Bilal et Zep se demandent si nous ne sommes pas en train de perdre la mémoire. Chacun de son côté, les deux auteurs de BD en font le sujet de leurs nouveaux livres. C'est bien sûr de la science-fiction, mais pas seulement.

Article rédigé par Jean-Christophe Ogier
Radio France
Publié Mis à jour
Temps de lecture : 2 min
On oublie si vite ! (ENKI BILAL, CASTERMAN / ZEP, RUE DE SEVRES)

Soudain, à la page 32 du tome 3 de BUG, la tsarine et le héros discutent de part et d’autre d’une table de 7 m de long. L’image a été dessinée il y a près d’un an. C’est exactement la photo de Vladimir Poutine recevant ses hôtes au Kremlin, il y a quelques semaines, avant l’invasion de l’Ukraine par l’armée russe.

Les prémonitions de Bilal

Dans BUG, Bilal nous parle d’un monde dont la mémoire numérique, la seule qui nous restera bientôt, a été complètement effacée. Les premiers épisodes prenaient acte des bouleversements que nous avons connus depuis la chute du mur de Berlin et celle des tours à New-York, qu’il avait aussi dessinées avant qu’elles ne se produisent.

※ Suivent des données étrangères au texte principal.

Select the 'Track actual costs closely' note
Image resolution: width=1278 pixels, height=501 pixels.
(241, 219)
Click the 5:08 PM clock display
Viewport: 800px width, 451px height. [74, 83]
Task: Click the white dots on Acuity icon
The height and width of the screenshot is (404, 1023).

Le nouvel opus de BUG s’ouvre sur les portraits d’Hitler et Staline. Comme si nous avions un peu vite refermé le XXe siècle.

"Quand on est privé de tout, la parole des vieux, certains vieux livres ou de vieilles idéologies ressurgissent. BUG et le retour de l’histoire, c’est une façon de dire : ne sacrifions pas ce que nous avons de plus précieux, c’est-à-dire notre mémoire."

Enki Bilal

à franceinfo

BUG, trois volumes parus sur cinq, aux éditions Casterman.

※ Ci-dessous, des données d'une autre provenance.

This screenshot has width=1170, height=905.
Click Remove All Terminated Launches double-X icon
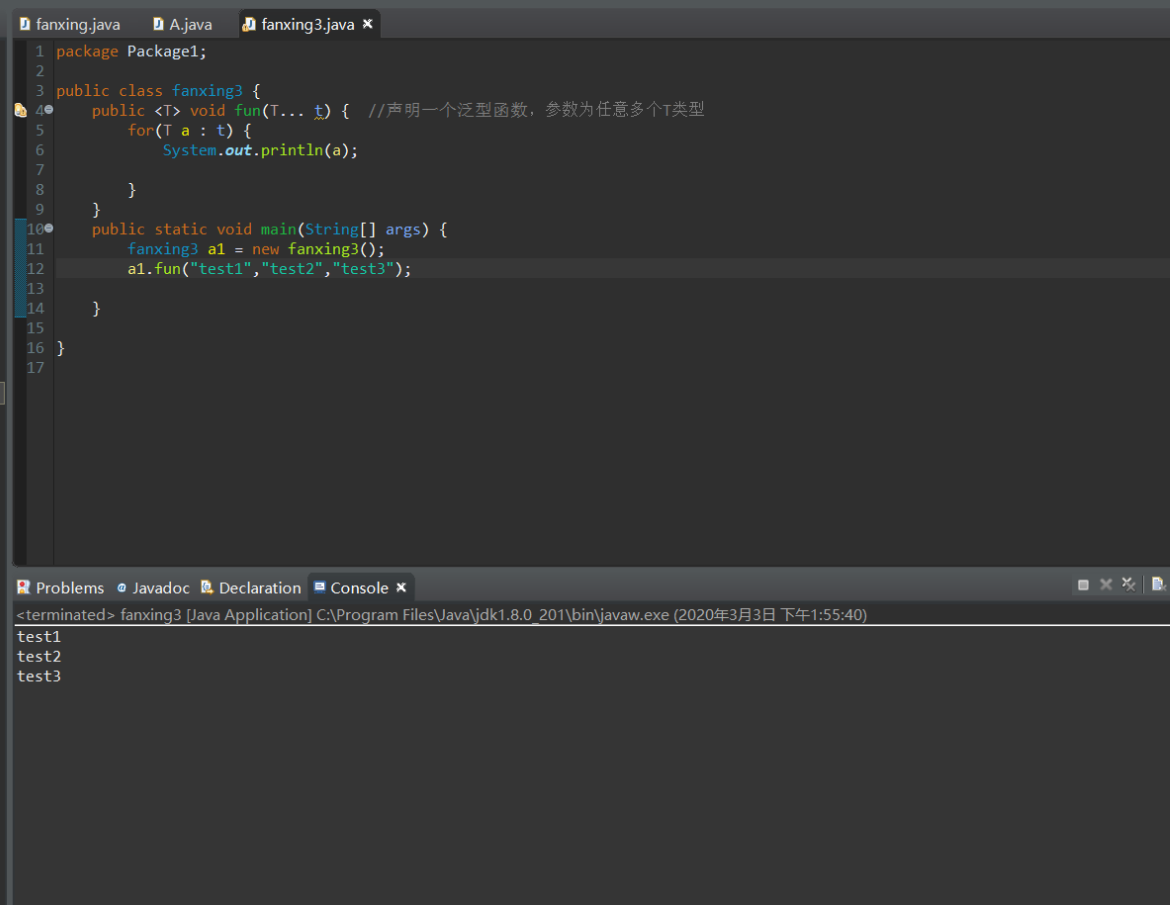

L’homme augmenté, reconstruit, immortel, mais bien fragile, c’est encore Bilal avec l’exposition que lui consacre à Paris le musée de l’Homme, dans son cycle Aux frontières de l’humain, jusqu’à la mi-juin.

L'amer constat de Zep

Zep ne dit pas autre chose dans Ce que nous sommes, sa nouvelle bande dessinée d’anticipation réaliste. Son propos tient en une formule : on voulait faire un humain augmenté, on a créé l’humain assisté.

Ses personnages, jeunes gens privilégiés, sont nés avec un second cerveau, numérique, capable de stocker toutes les connaissances. Il suffit de trois minutes pour assimiler douze langues et de quelques secondes à peine pour se transformer en encyclopédie. Jusqu’au jour où…

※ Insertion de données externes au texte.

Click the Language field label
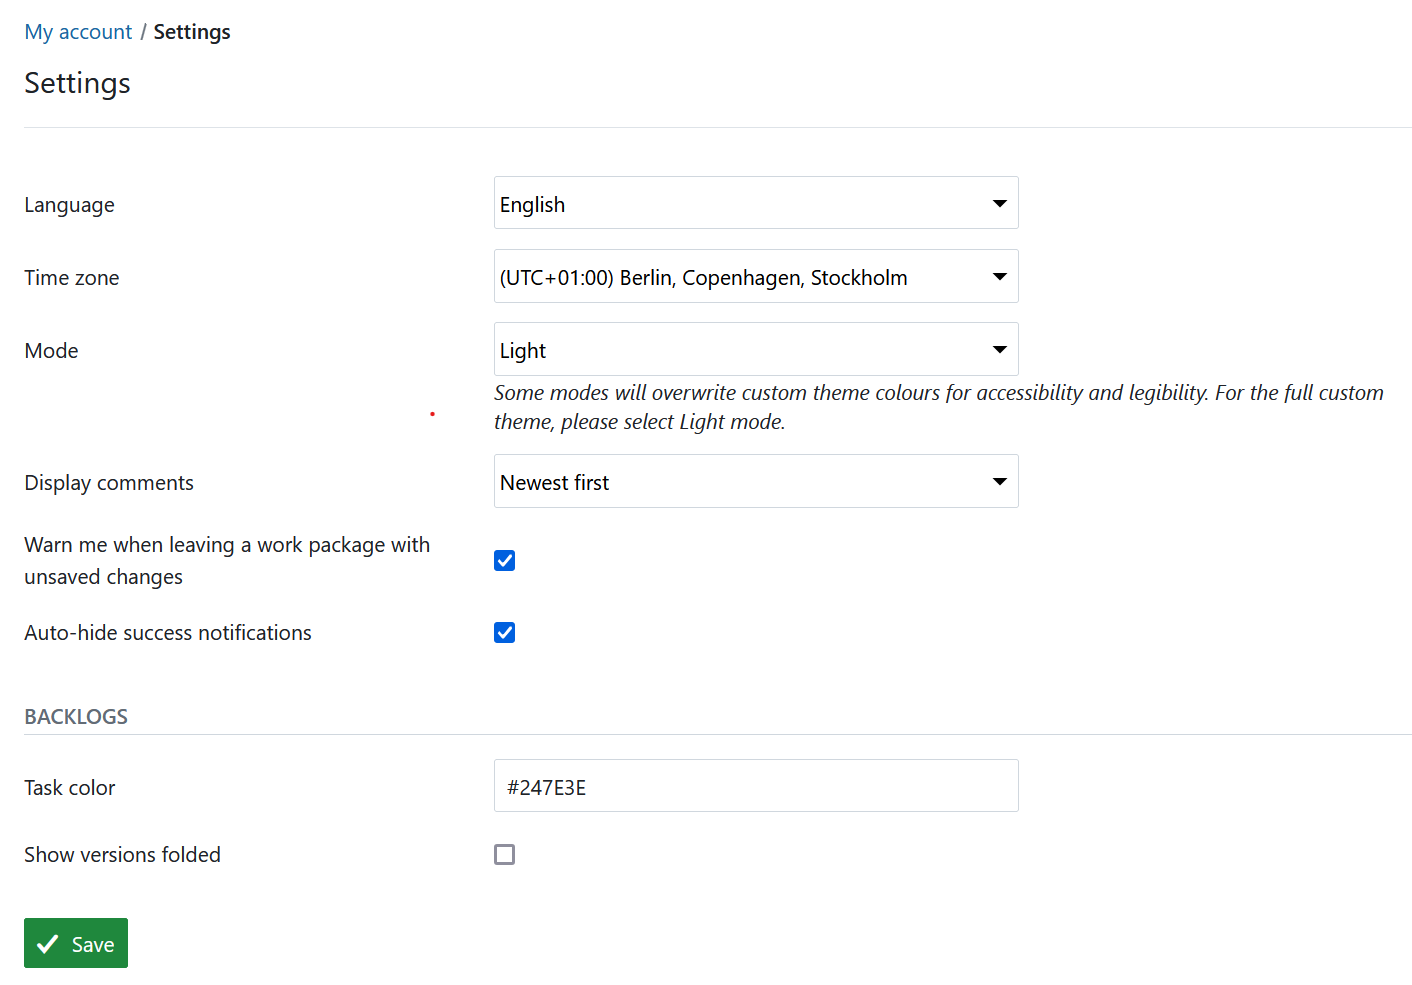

"L’humain augmenté, c’est un humain paresseux. Si tout à coup, quelqu’un appuie sur le bouton off, on est perdu. Si vous m’enlevez mon téléphone, je n’ai plus les contacts de mes amis, je ne sais plus comment m’orienter dans une ville. Mon cerveau ne fait plus l’effort de stocker ces informations."

Zep

à franceinfo

Ce que nous sommes, de Zep, aux éditions Rue de Sèvres.